====== Text extract ======

Updated 10 Feb, 2020 07:38pm

In India, a poem composed after Babri Masjid tells tales of the country’s path

This article was first published in May 2019.

It is perhaps in the nature of violence to be cyclical, to cast itself as retribution for past grievances.

This may fulfil a human need to legitimise one’s actions, regardless of how sanguinary they are in their ramifications and how likely to provoke retaliation in their turn.

Our poets have understood this, and reflected upon its roots from almost the very beginning. They haven’t ceased in their reflections, in light of the very central place violence continues to occupy in the modern world.

One such poetic meditation on violence, perhaps the oldest among the subcontinent’s common literary heritage, is the Sanskrit epic Mahabharata.

It recounts the tale of two closely related, permanently warring clans, and their descent into a cataclysmic conflict through a reciprocal chain of reprisals and vendettas.

While tentatively casting the five brothers, the Pandavas, as the just side in the war against their cousins, the hundred brothers of the Kauravas, the narrative spares no one, and ultimately leaves behind a landscape strewn with grief and devastation.

Such compelling material as this tale has been returned to countless times by poets working in different languages and traditions. Emperor Akbar had it translated into Persian as the Razmnama or the Book of War, at his court, with official chroniclers working in concert with learned pundits.

In the 20th century, working in an entirely different medium, the painter M.F Hussain executed a series of works, deploying the epic’s imagery to explore the horrors of war.

====== Excerpted records ======

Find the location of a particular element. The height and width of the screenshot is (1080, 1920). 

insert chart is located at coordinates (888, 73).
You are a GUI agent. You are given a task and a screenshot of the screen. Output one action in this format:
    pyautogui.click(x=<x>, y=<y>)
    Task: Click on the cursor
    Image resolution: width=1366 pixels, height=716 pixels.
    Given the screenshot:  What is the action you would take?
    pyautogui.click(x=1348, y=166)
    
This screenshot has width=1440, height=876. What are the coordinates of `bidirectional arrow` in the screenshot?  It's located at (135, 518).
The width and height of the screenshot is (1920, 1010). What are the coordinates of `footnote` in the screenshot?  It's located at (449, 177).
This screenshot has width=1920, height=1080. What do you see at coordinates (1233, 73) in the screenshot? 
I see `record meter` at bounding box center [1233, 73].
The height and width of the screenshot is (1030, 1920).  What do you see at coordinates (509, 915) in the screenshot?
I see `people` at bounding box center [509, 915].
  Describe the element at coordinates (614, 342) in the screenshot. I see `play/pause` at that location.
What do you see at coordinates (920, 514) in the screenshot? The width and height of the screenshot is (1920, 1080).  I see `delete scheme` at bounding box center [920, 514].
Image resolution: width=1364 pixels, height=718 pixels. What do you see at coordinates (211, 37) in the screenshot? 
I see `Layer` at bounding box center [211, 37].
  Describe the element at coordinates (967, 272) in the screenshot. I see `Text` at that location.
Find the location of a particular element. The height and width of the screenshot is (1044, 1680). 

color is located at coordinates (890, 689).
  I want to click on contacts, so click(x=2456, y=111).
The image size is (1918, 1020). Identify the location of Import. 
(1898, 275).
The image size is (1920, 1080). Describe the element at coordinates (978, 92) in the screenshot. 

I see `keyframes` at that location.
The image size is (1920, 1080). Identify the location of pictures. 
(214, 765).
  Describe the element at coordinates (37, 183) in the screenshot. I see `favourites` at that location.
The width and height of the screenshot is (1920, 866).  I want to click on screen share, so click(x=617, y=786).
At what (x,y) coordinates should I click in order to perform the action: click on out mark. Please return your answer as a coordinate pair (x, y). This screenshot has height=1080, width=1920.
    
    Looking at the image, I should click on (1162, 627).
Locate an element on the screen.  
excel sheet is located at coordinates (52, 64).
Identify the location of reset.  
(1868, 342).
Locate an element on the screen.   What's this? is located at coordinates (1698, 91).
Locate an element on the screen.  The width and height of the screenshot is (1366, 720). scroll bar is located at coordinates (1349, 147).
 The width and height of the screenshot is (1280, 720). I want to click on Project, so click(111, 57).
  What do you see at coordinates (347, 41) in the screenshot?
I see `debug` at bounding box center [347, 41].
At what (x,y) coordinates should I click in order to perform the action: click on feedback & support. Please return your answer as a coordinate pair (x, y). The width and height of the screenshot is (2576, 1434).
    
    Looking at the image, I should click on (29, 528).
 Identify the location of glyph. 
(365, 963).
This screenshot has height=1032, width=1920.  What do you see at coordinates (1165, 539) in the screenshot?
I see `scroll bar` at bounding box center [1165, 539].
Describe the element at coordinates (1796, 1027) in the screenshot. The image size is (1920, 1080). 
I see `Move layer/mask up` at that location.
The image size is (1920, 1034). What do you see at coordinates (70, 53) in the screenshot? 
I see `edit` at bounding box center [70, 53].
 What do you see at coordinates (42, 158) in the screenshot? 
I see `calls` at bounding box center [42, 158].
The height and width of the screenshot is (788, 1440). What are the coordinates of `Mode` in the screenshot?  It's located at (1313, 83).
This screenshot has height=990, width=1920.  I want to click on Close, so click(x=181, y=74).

======

### Work to do:
1 > Reproduce the passage from the article on violence and the Mahabharata, starting with "It is perhaps" and going on through "Sanskrit epic Mahabharata.".
2 > Output as a Markdown table with columns Row and Line the lines of the records, starting with the line with "Describe the element at coordinates (1796, 1027)" and going on through the line with "center [70, 53].". Leave out blank lines.

### Answers for the tasks:
1 >
It is perhaps in the nature of violence to be cyclical, to cast itself as retribution for past grievances.

This may fulfil a human need to legitimise one’s actions, regardless of how sanguinary they are in their ramifications and how likely to provoke retaliation in their turn.

Our poets have understood this, and reflected upon its roots from almost the very beginning. They haven’t ceased in their reflections, in light of the very central place violence continues to occupy in the modern world.

One such poetic meditation on violence, perhaps the oldest among the subcontinent’s common literary heritage, is the Sanskrit epic Mahabharata.

2 >
| Row | Line |
|---|---|
| 1 | Describe the element at coordinates (1796, 1027) in the screenshot. The image size is (1920, 1080).  |
| 2 | I see `Move layer/mask up` at that location. |
| 3 | The image size is (1920, 1034). What do you see at coordinates (70, 53) in the screenshot?  |
| 4 | I see `edit` at bounding box center [70, 53]. |